The issue is to be raised at a future meeting of the chief executive officers of the Dublin academic teaching hospitals, which include Beaumont, St James, James Connolly Memorial in Blanchardstown and St Vincents as well as the Mater.
Last month, the Southern Health Board (SHB) revealed it had sought legal advice on how to deal with families who couldn’t or wouldn’t accommodate relatives fit for hospital discharge, thereby denying others from getting beds.
The SHB claimed up to 7,920 bed days had been lost because elderly patients deemed fit had not been discharged from Cork University Hospital.
The board blamed families of patients for the delayed discharges, claiming relatives were frustrating post acute care options.

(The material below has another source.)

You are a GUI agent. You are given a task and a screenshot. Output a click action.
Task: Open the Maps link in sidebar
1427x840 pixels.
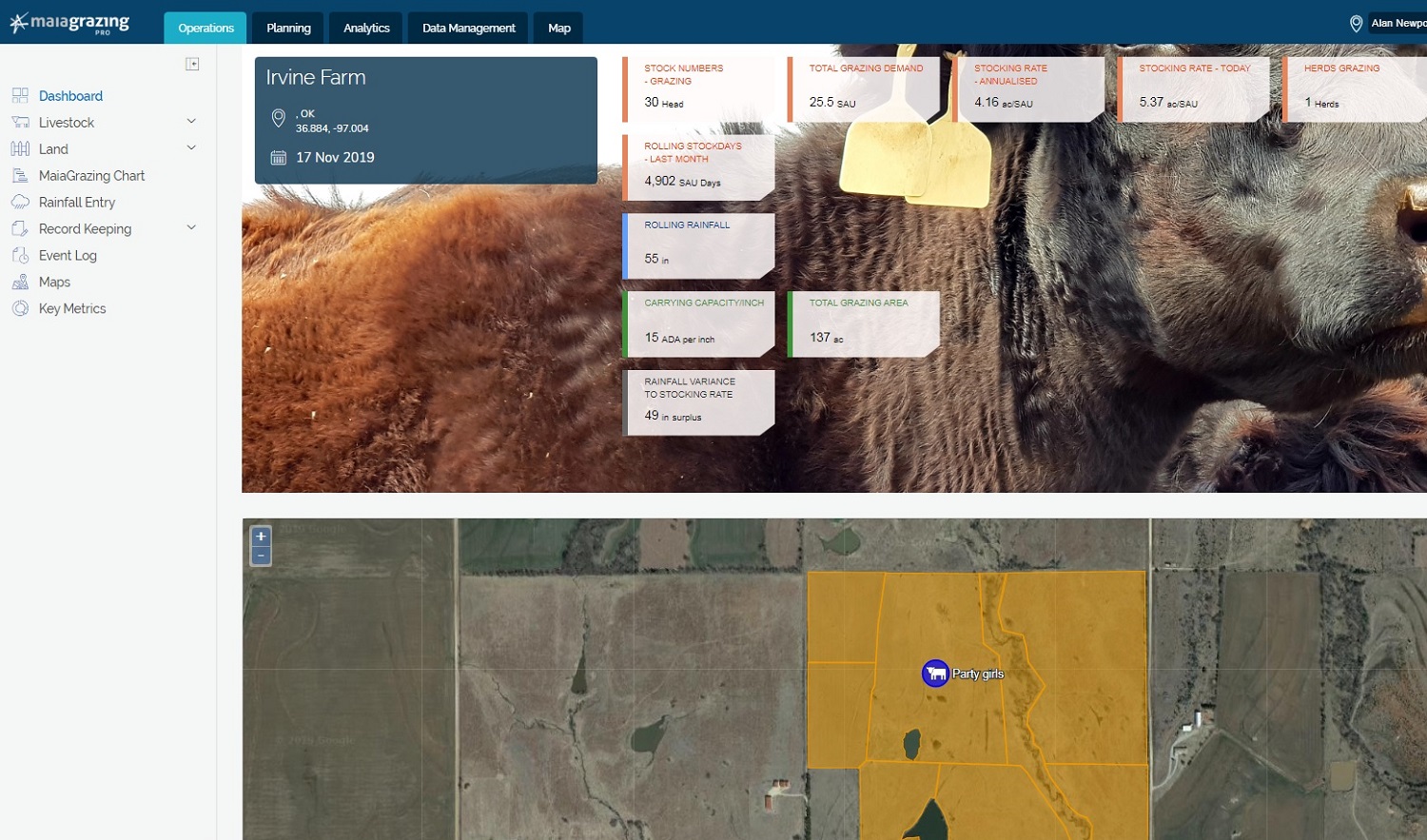(x=54, y=283)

It said the patients in question had been offered placement in community hospitals or enhanced subvention rates in nursing homes (where the board pays towards the upkeep of the home), but that some families still opposed the discharge.
However, the Mater spokeswoman said not all of the bed-blocking patients at the hospital were elderly and that relations were not usually to blame.
“Occasionally relatives object to the discharge of the patient. However, this objection is out of concern for the patient’s welfare,” she said.
A spokesman for the Northern Area Health Board, where the Mater is located, said bed availability was reviewed on a daily basis and there were regular meetings with bed management and social work personnel from the acute hospitals to monitor discharges and placements.
Services planned to help ease the pressure on beds include proposals to develop three day-hospitals to facilitate GPs who wish to have patients rapidly assessed.
The board has also worked with the Eastern Regional Health Authority in introducing a scheme whereby 24-hour packages of care are put in place to enable people who would otherwise have to go to nursing homes to return home.